Ahora el alma también se percata de cómo esta ley de la vida se manifiesta en diferentes fases de la existencia. Contemplemos cómo la planta se comienza a abrir bajo la acción del sol; cómo se intensifica en el crecimiento y la floración hasta que, pasando más allá de su propia forma, produce el fruto; luego se marchita y muere en formando la semilla. Con esto salva la vida por encima del perecer de su propia forma. Pues sólo de este modo le es asegurada una vida que perdura más allá de su tiempo. Goethe, quien se dejó enseñar por la perennemente creadora naturaleza sobre las condiciones primordiales de toda vida, acogió esa ley fundamental con toda su realidad humana. La recibió positivamente. Por eso pudo expresar desde la sabiduría de la ancianidad que toda la proeza consistía precisamente en renunciar a la existencia para existir.

Este es, de hecho, “el camino”. También es nuestro camino que conduce a través de la muerte a la resurrección.

Cristo lo holló. Nos quiere llevar consigo en este movimiento de sacrificio para que haya transformación. Y de allí, renovación de la existencia; un nuevo comienzo de la vida. En cuanto ya lo podamos experimentar aquí, acontece en nosotros “el renacimiento”.

EXTRACTOS DE REGISTROS
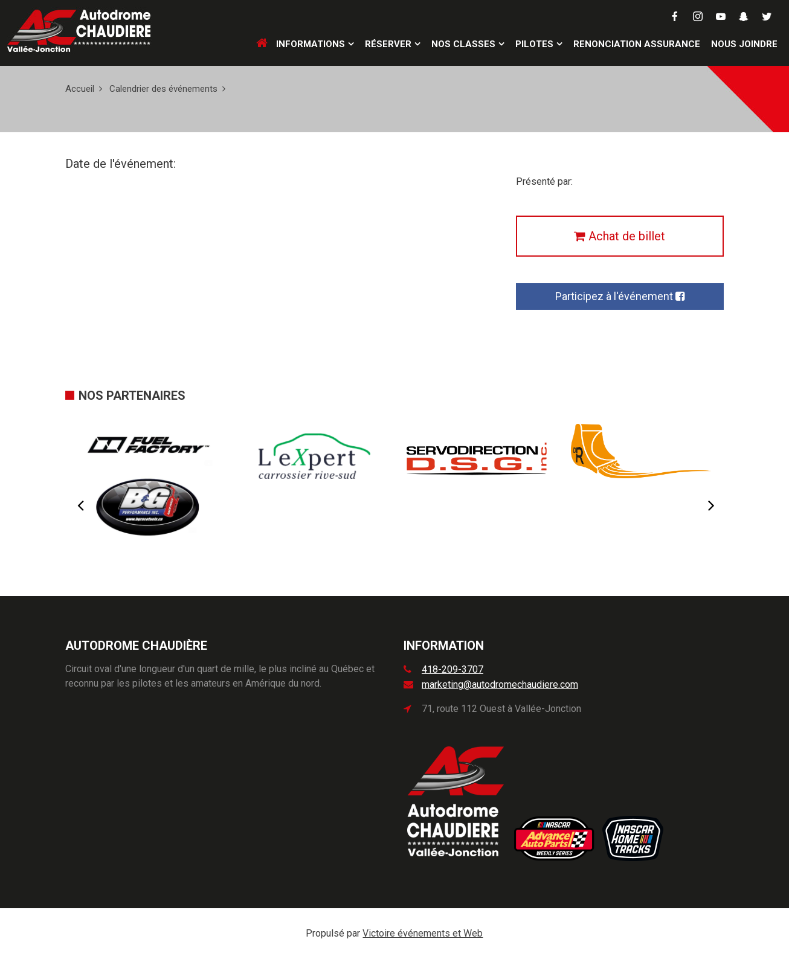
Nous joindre (744, 44)
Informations (310, 44)
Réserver (388, 44)
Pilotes (534, 44)
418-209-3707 (452, 669)
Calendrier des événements (163, 88)
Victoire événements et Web (422, 933)
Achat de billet (619, 236)
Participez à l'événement (619, 296)
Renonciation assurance (636, 44)
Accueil (79, 88)
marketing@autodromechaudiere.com (500, 684)
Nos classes (463, 44)
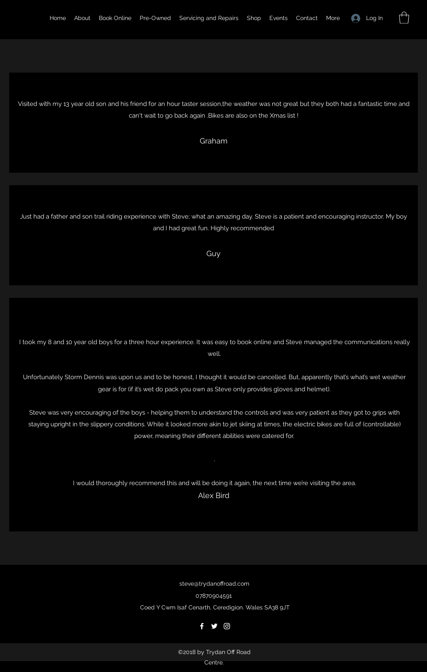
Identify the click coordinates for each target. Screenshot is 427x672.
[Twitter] (214, 626)
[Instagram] (227, 626)
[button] (404, 18)
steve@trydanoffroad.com (214, 583)
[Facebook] (202, 626)
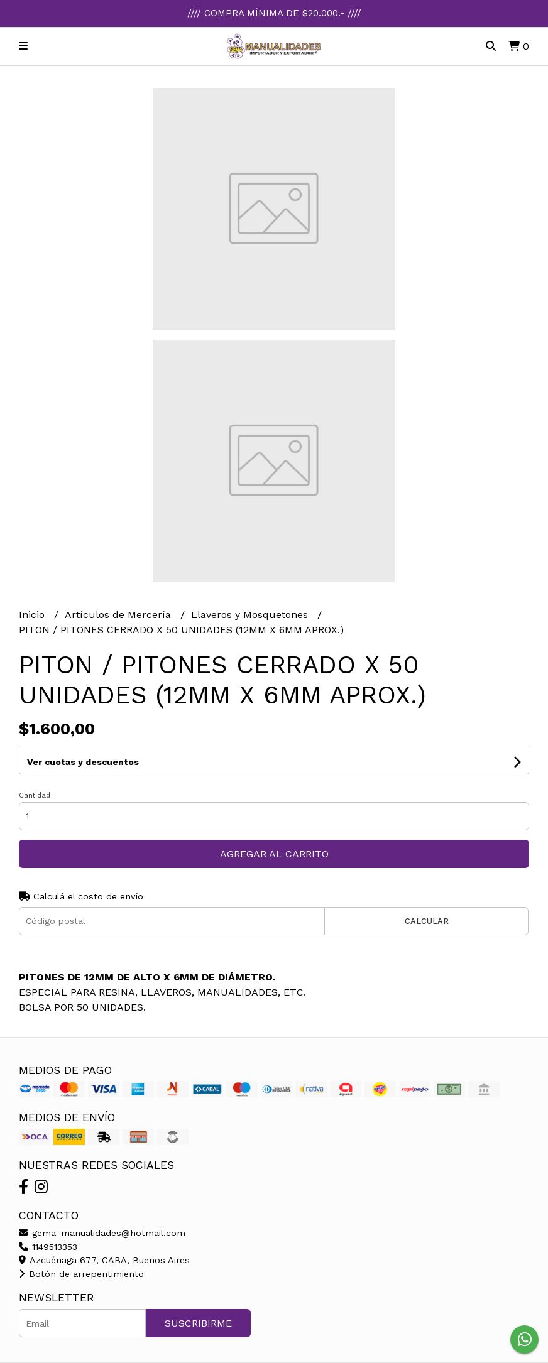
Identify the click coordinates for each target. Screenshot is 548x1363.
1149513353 (48, 1247)
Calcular (427, 921)
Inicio (33, 615)
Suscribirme (198, 1323)
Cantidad (34, 795)
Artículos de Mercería (119, 615)
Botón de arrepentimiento (81, 1274)
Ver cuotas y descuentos (83, 762)
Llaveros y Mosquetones (251, 615)
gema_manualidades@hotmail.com (102, 1233)
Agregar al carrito (274, 854)
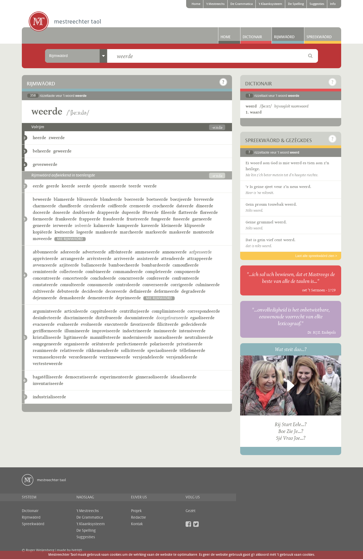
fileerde (168, 212)
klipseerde (195, 225)
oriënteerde (103, 344)
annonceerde (174, 252)
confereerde (158, 278)
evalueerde (67, 324)
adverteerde (94, 252)
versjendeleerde (148, 357)
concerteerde (75, 278)
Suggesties (317, 4)
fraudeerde (113, 219)
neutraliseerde (199, 337)
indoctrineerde (137, 331)
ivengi (77, 550)
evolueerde (91, 324)
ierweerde (62, 225)
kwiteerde (64, 232)
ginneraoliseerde (152, 377)
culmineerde (207, 285)
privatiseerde (190, 344)
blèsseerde (87, 199)
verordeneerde (83, 357)
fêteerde (150, 212)
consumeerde (100, 285)
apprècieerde (45, 258)
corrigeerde (182, 285)
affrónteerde (120, 252)
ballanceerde (93, 265)
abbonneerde (45, 252)
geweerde (62, 151)
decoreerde (116, 291)
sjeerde (100, 186)
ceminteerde (45, 271)
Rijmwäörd (284, 37)
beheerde (42, 151)
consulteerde (72, 285)
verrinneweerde (115, 357)
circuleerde (94, 206)
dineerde (204, 206)
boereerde (134, 199)
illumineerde (77, 331)
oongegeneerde (47, 344)
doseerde (61, 212)
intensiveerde (192, 331)
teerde (135, 186)
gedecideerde (194, 324)
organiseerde (76, 344)
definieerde (140, 291)
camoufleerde (185, 265)
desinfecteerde (47, 318)
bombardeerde (156, 265)
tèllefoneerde (192, 350)
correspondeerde (204, 311)
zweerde (57, 137)
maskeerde (180, 232)
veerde (150, 186)
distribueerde (109, 318)
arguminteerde (47, 311)
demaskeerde (72, 298)
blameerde (64, 199)
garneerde (202, 219)
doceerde (41, 212)
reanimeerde (45, 350)
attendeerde (173, 258)
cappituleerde (103, 311)
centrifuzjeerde (134, 311)
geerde (52, 186)
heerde (39, 137)
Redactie (138, 517)
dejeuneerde (45, 298)
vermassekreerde (49, 357)
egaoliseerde (202, 318)
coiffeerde (117, 206)
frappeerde (89, 219)
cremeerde (139, 206)
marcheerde (131, 232)
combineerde (98, 271)
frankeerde (66, 219)
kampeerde (128, 225)
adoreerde (70, 252)
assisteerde (148, 258)
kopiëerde (42, 232)
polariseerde (162, 344)
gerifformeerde (47, 331)
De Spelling (296, 4)
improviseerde (106, 331)
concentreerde (46, 278)
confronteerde (185, 278)
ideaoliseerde (184, 377)
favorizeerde (142, 324)
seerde (84, 186)
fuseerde (181, 219)
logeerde (84, 232)
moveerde (42, 238)
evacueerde (44, 324)
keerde (68, 186)
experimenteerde (116, 377)
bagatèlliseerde (48, 377)
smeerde (117, 186)
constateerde (45, 285)
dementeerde (100, 298)
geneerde (41, 225)
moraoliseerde (168, 337)
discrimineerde (78, 318)
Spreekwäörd (319, 37)
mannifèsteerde (105, 337)
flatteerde (188, 212)
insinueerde (165, 331)
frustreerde (138, 219)
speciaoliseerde (162, 350)
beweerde (42, 199)
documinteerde (139, 318)
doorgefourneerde (172, 318)
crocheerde (163, 206)
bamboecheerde (124, 265)
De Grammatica (241, 4)
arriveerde (124, 258)
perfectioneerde (132, 344)
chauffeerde (69, 206)
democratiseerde (81, 377)
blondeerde (111, 199)
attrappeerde (199, 258)
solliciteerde (133, 350)
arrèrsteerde (99, 258)
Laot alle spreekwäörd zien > (316, 256)
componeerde (187, 271)
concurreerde (131, 278)
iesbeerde (83, 225)
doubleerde (83, 212)
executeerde (116, 324)
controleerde (127, 285)
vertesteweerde (48, 363)
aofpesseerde (200, 252)
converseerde (155, 285)
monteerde (203, 232)
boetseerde (157, 199)
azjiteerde (69, 265)
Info (333, 4)
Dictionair (252, 37)
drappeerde (108, 212)
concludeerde (103, 278)
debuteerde (68, 291)
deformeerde (166, 291)
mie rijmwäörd (70, 239)
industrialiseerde (49, 397)
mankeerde (106, 232)
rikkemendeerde (102, 350)
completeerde (158, 271)
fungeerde (161, 219)
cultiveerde (44, 291)
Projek (136, 511)
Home (196, 4)
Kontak (137, 524)
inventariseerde (48, 383)
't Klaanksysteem (270, 4)
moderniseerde (137, 337)
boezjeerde (181, 199)
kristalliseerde (47, 337)
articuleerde (76, 311)
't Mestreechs (215, 4)
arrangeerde (72, 258)
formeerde (43, 219)
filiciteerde (167, 324)
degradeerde (193, 291)
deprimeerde (128, 298)
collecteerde (71, 271)
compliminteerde (168, 311)
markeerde (156, 232)
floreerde (209, 212)
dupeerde (131, 212)
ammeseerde (147, 252)
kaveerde (150, 225)
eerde (38, 186)
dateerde (185, 206)
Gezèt (190, 511)
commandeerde (128, 271)
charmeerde (44, 206)
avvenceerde (45, 265)
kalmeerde (104, 225)
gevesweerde (45, 164)
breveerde (204, 199)
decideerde (92, 291)
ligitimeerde (76, 337)
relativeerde (72, 350)
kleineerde (171, 225)
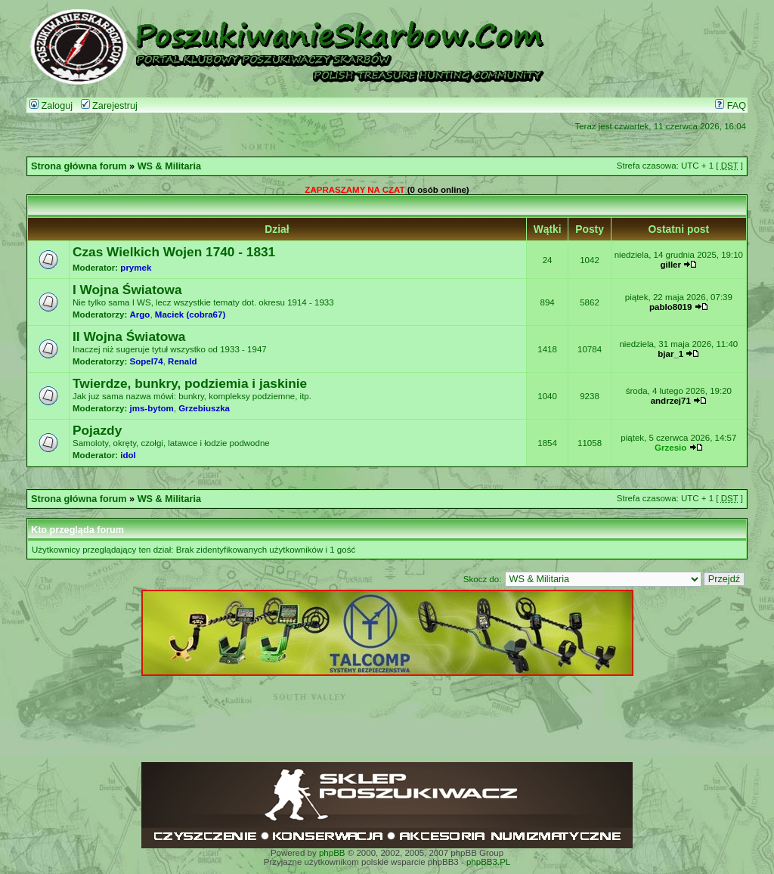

TAREAS A REALIZAR
[A] Responda estas preguntas a partir del pasaje sobre la ley de la vida:
(i) ¿Qué produce la planta cuando pasa más allá de su propia forma?
(ii) ¿Qué pudo expresar Goethe desde la sabiduría de la ancianidad?
(iii) ¿Adónde conduce nuestro camino a través de la muerte?
[B] Transcriba del pasaje sobre la ley de la vida el fragmento que comienza en "Ahora el alma" y termina en "existencia para existir.".

RESPUESTAS DEL EJERCICIO
[A]
(i) Produce el fruto.
(ii) Pudo expresar que toda la proeza consistía precisamente en renunciar a la existencia para existir.
(iii) Conduce a la resurrección.

[B]
Ahora el alma también se percata de cómo esta ley de la vida se manifiesta en diferentes fases de la existencia. Contemplemos cómo la planta se comienza a abrir bajo la acción del sol; cómo se intensifica en el crecimiento y la floración hasta que, pasando más allá de su propia forma, produce el fruto; luego se marchita y muere en formando la semilla. Con esto salva la vida por encima del perecer de su propia forma. Pues sólo de este modo le es asegurada una vida que perdura más allá de su tiempo. Goethe, quien se dejó enseñar por la perennemente creadora naturaleza sobre las condiciones primordiales de toda vida, acogió esa ley fundamental con toda su realidad humana. La recibió positivamente. Por eso pudo expresar desde la sabiduría de la ancianidad que toda la proeza consistía precisamente en renunciar a la existencia para existir.